Write out the listing below from its first line through the line containing "click(45, 17)", both ends included, leaving out the pictures.
* Begin RECORDS PROVIDED *
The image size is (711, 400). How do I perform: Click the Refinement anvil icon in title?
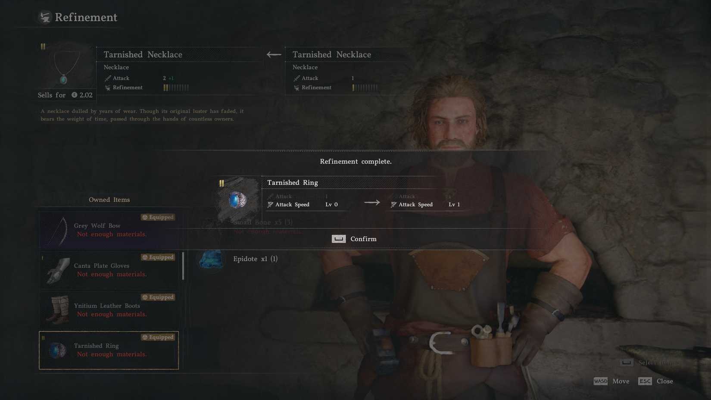click(45, 17)
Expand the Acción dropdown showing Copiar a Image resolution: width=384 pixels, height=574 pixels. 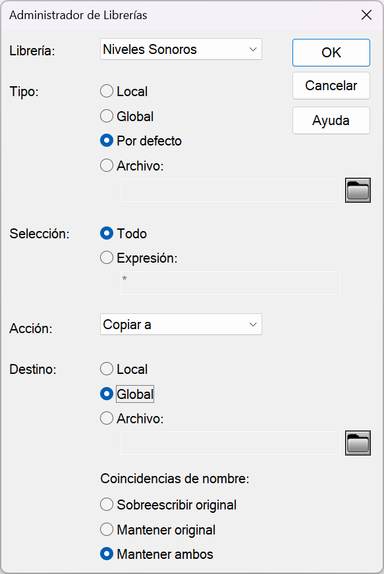(181, 325)
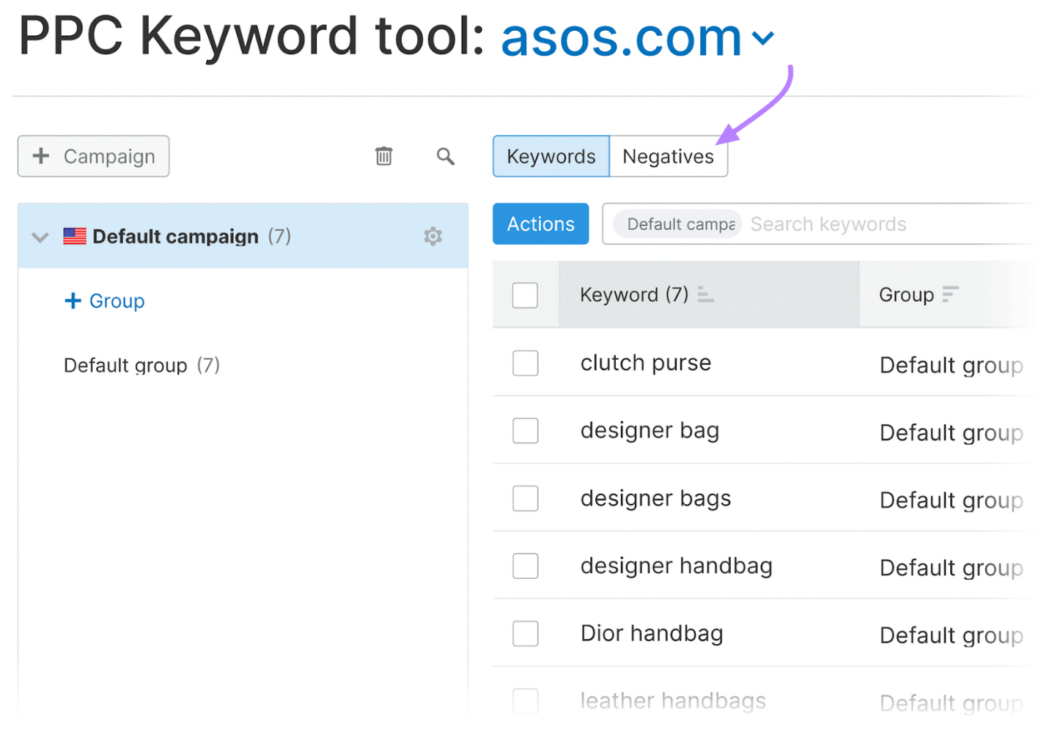This screenshot has width=1063, height=743.
Task: Select the designer bags row checkbox
Action: pyautogui.click(x=525, y=499)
* End RECORDS PROVIDED *
ANSWER FOR THIS EXERCISE
The image size is (711, 400). How do I perform: Click the Refinement anvil icon in title?
click(45, 17)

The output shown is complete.